The Colts’ decision to put offensive lineman Braden Smith on the non-football injury list in December didn’t go unnoticed, but the illness was not mentioned.
Now, we know what was afflicting the starting right tackle.
As Joel A. Erickson of the Indianapolis Star writes, Smith suffered from obsessive-compulsive disorder (OCD).
“I was physically present, but I was nowhere to be found,” Smith told Erickson. “I did not care about playing football. I didn’t care about hanging out with my family, with my wife, with my newborn son. . . . I [felt like I] was a month away from putting a bullet through my brain.”
Smith described the torment he felt from the disease in dark, Biblical terms.

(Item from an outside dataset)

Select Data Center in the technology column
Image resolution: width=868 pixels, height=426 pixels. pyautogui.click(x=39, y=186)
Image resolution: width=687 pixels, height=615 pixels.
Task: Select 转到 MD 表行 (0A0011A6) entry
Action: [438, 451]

“There’s the actual, real, true, living God. And then there’s my OCD god, and the OCD god is this condemning deity. It’s like every wrong move you make, it’s like smacking the ruler against his hand. ‘Another bad move like that and you’re out of here.’”

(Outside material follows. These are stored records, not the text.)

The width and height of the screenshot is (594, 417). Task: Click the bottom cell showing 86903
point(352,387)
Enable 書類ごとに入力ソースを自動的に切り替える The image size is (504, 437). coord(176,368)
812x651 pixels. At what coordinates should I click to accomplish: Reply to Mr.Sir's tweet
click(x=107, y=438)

After a 48-day stay at a facility in Colorado, Smith went to Mexico for further Ibogaine treatment.
“Ibogaine, it legitimately resets your brain,” Smith told the Star. “Imagine your brain as a ski slope, and you create all these grooves, from all these trails that you’re going on, and they keep getting deeper and deeper and deeper. Those are the habits that we create, and over time, like, it’s not going to be possible to create a new trail, because that one is so deep. Ibogaine literally will clear off those, like, the receptors in your brain.”

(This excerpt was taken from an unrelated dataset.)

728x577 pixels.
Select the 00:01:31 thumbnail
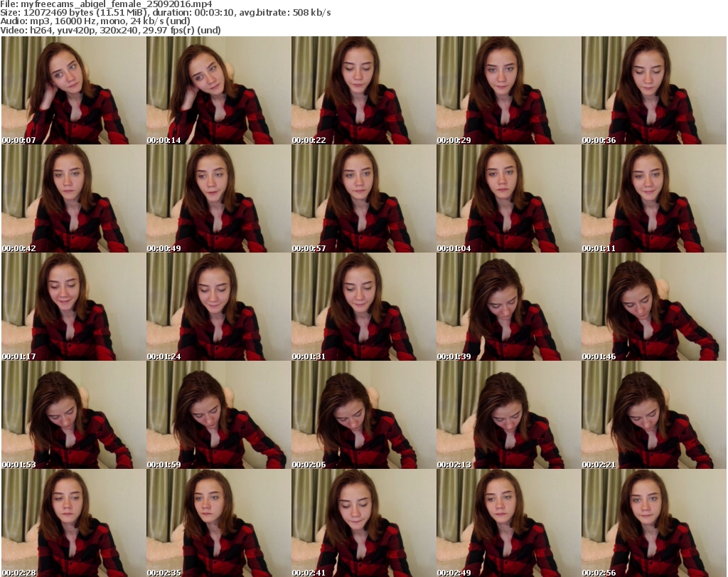point(363,307)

Though it cost him the final five games of the season, Smith succeeded in downgrading his OCD from severe to mild and returned to the Colts.
“Getting Braden Smith back, and he’s in a great spot,” Colts G.M. Chris Ballard told Erickson. “I think people forget how good Braden is.”
Smith has spent the entirety of his seven-year career with the Colts after being drafted in the second round of the 2018 NFL Draft.